Les organisations syndicales et patronales sont également parvenues à sécuriser le principe de réversibilité du télétravail, c’est-à-dire la possibilité pour l'employeur comme pour le salarié d’y mettre fin. En s’appuyant sur les accords d’entreprise de la Société Générale et des Pages Jaunes, ils conseillent de convenir d’une durée déterminée pour que le télétravail "puisse prendre fin automatiquement soit à la date décidée par les parties, soit à l’initiative de l’une ou de l’autre des parties moyennant un délai de prévenance". En clair, "l’interruption du télétravail ne peut constituer un motif de licenciement", résume Mohamed Oussedik.

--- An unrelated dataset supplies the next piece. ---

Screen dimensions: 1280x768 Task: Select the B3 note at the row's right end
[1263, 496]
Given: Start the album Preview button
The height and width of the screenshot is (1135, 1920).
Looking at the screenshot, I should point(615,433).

Surtout, s’agissant des frais liés au télétravail à domicile, ils estiment que "l’évaluation au réel n’est plus en cohérence avec la réalité de la vie des entreprises". Ils penchent donc pour une "réforme de l’évaluation des frais professionnels sur une base forfaitaire légale ou conventionnelle". Une évolution de nature "à sécuriser les entreprises et à simplifier la gestion de ces dispositions". Cette prise en charge étant, en effet, remise en cause actuellement lors des contrôles de l’Urssaf.
Reste que le télétravail se heurte à des réticences. En premier lieu, celle des managers le plus souvent réfractaires à ce mode de travail. La plupart ayant peur de ne plus pouvoir surveiller leurs collaborateurs en leur laissant trop d'autonomie. "La culture du présentéisme est encore très forte, relève Eric Courpotin. Toutes les entreprises auditionnées s’accordent à souligner l’importance de formations portant sur les aptitudes à manager autrement ou à distance". Le télétravail bouscule, en effet, la notion classique de management et de relation hiérarchique et oblige à trouver un juste équilibre entre contrôle du travail et véritable relation de confiance. Des freins culturels plus tenaces que les seules difficultés techniques et juridiques.